■ **What is asked**: Rewrite the records starting at the line with "The height and" and ending at the line with "pyautogui.click(x=1196, y=702)", swapping "zoom slider" for "brightness slider" and leaving everything else unchanged. Omit the pictures.

■ **Exercise inputs**:
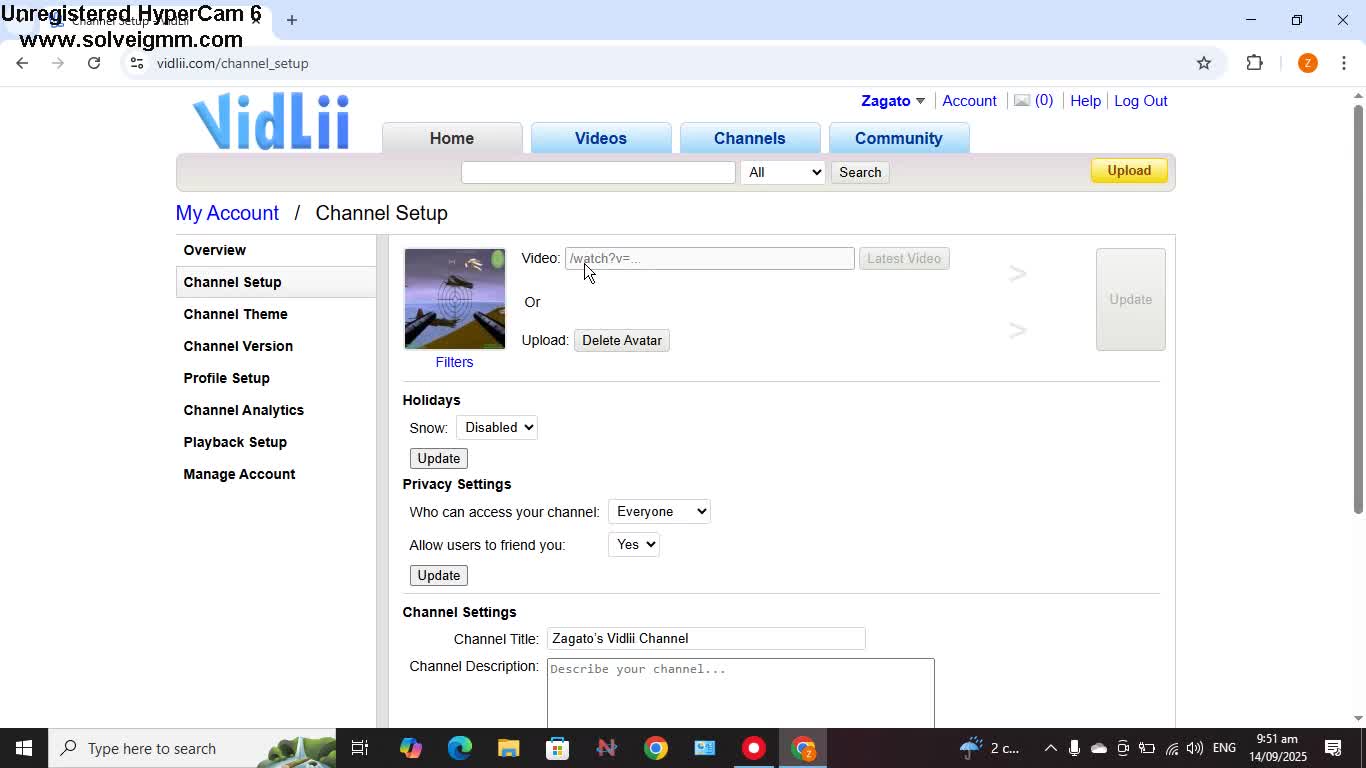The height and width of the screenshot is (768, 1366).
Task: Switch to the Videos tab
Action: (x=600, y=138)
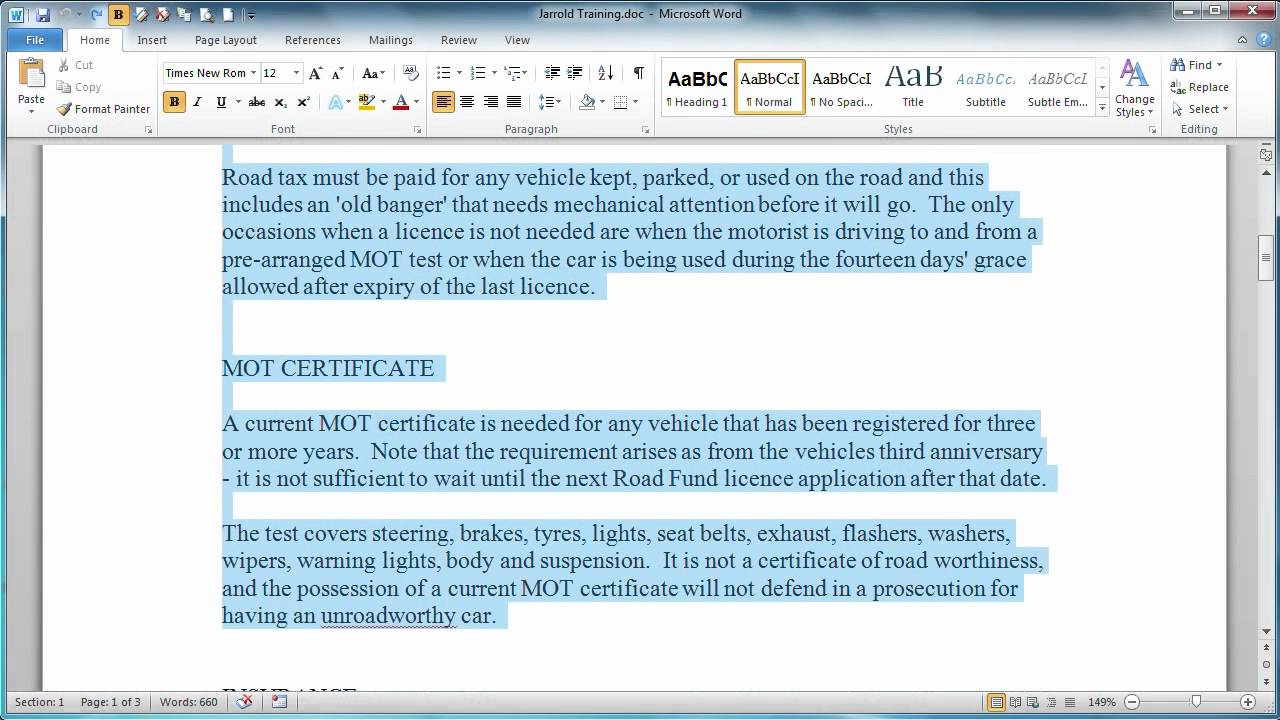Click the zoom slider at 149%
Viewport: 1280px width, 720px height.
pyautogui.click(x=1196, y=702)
* * *
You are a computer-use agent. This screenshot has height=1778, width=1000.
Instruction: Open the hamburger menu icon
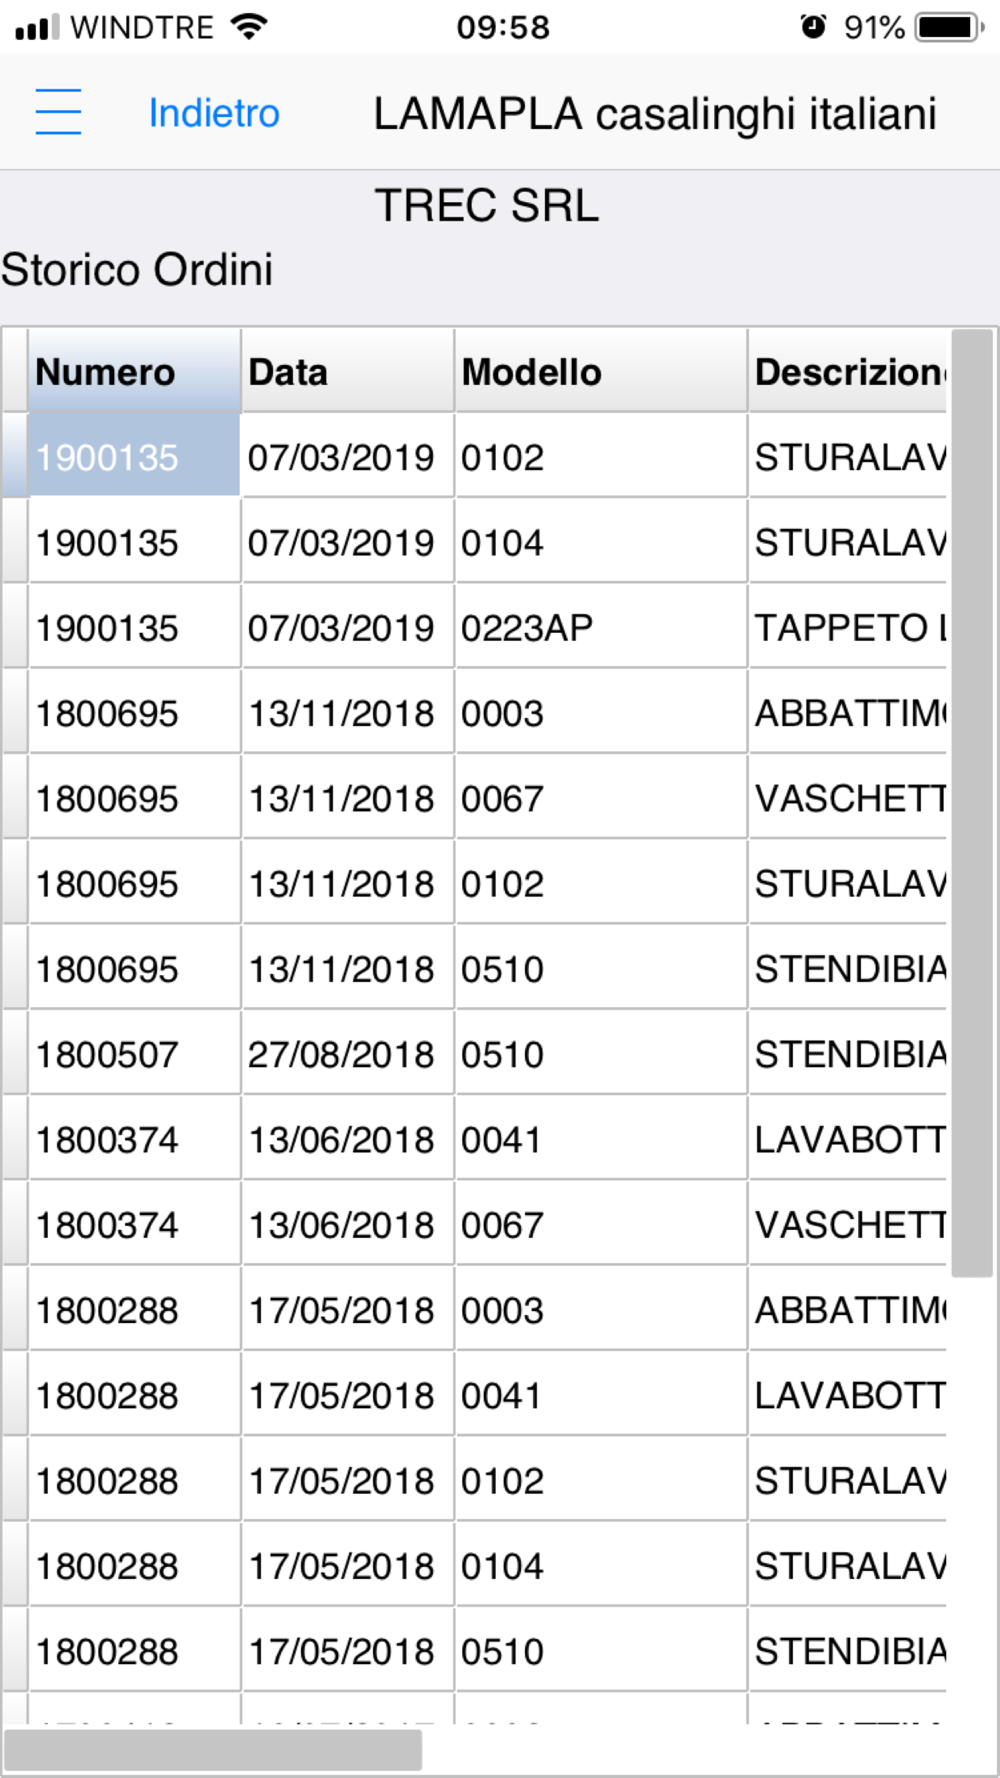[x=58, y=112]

■ **Problem solution**:
The height and width of the screenshot is (768, 1366).
Task: Switch to the Videos tab
Action: (x=600, y=138)
Click the brightness slider at 149%
Viewport: 1280px width, 720px height.
pyautogui.click(x=1196, y=702)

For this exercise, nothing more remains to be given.